Invoking a speech former prime minister Margaret Thatcher gave at the Heritage Foundation 25 years ago, the chairman of the United Kingdom's Conservative Party warned that a united Western alliance will be necessary to confront the Chinese Communist Party.
Oliver Dowden, who assumed the party leadership role last year, said at a speech for the Heritage Foundation on Monday that conservatives across the globe "must find the confidence to mount a vigorous defense of the values of a free society" in the face of growing threats from China. He rooted his argument in the success found by former president Ronald Reagan when he collaborated with Thatcher in the 1980s, helping bring about the end of the Cold War.
"The enemies of the West are finding fresh confidence in their eternal battle against liberty," Dowden said. "So conservatives themselves must find the confidence to mount a vigorous defense of the values of a free society."
Dowden warned of a "tendency of democracies to relax when the worst appears to be over" and said this appears to be happening with the rise of China.
"The idea that Beijing's partial embrace of free markets would automatically lead to greater social and personal political freedoms has proved to be breathtakingly naïve," Dowden said.
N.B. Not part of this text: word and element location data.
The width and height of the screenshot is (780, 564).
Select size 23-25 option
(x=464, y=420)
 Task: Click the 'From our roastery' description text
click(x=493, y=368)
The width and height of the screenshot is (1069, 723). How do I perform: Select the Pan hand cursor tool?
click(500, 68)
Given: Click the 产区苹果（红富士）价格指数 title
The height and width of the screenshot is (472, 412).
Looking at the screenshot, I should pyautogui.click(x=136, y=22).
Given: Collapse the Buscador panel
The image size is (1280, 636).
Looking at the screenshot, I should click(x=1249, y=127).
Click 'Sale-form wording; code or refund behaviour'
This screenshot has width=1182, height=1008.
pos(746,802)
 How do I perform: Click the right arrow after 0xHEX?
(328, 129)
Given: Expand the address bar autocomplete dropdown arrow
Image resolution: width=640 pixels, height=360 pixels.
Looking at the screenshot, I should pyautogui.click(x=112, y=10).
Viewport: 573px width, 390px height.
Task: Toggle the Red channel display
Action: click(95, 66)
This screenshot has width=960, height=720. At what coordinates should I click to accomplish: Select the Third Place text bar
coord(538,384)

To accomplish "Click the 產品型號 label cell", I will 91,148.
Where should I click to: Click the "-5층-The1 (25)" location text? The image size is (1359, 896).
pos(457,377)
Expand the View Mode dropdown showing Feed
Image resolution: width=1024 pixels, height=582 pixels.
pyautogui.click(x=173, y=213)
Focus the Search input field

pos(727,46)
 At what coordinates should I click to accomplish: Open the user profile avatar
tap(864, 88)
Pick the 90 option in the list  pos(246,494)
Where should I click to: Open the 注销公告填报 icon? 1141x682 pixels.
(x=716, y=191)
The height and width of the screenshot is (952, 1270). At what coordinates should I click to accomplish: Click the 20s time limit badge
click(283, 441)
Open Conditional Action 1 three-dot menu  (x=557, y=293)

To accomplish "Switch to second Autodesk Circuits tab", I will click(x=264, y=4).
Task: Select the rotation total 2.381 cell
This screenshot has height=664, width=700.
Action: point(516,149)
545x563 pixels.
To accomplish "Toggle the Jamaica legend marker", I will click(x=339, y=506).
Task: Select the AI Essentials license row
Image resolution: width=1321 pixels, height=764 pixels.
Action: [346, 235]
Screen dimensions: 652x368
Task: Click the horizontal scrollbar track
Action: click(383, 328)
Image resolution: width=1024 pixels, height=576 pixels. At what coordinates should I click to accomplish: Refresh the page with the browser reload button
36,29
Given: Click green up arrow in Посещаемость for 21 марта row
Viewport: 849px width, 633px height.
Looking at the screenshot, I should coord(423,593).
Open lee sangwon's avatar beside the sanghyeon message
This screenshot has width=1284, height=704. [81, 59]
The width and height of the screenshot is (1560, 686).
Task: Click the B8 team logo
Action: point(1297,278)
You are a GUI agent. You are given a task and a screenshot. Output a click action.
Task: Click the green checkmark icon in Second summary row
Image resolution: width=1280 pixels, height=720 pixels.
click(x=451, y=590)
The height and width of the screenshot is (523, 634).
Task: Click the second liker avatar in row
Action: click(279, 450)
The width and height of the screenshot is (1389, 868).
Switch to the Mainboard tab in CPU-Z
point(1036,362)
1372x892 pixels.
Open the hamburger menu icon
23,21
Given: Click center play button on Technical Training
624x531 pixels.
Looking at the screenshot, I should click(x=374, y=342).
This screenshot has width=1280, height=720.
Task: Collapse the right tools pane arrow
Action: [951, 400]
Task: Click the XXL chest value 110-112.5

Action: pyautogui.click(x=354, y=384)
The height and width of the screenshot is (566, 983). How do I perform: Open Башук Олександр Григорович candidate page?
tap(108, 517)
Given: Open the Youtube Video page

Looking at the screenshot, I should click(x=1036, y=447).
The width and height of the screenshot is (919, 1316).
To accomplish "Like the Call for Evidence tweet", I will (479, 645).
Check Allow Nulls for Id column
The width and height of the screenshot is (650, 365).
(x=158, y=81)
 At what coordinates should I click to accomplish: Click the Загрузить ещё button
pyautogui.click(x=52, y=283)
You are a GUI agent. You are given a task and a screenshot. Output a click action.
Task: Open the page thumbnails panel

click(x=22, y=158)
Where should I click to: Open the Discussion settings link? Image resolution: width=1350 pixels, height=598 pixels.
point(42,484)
To solve the threat posed by the Chinese Communist Party, Dowden pointed to battles his colleagues have already won. Under Prime Minister Boris Johnson’s leadership, the United Kingdom has "taken a tough stance on China’s assault on democracy in Hong Kong and its outrageous abuses in Xinjiang province." Dowden touted his work as digital secretary to ban Huawei—a Chinese telecommunications giant sanctioned by the United States—from Britain’s 5G networks.